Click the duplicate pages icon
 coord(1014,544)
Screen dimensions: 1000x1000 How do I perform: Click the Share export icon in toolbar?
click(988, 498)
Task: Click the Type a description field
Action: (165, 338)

++++++

All the records above need to be output exactly, with none omitted.

Click the duplicate pages icon
 coord(1014,544)
Screen dimensions: 1000x1000 How do I perform: Click the Share export icon in toolbar?
click(988, 498)
Task: Click the Type a description field
Action: (165, 338)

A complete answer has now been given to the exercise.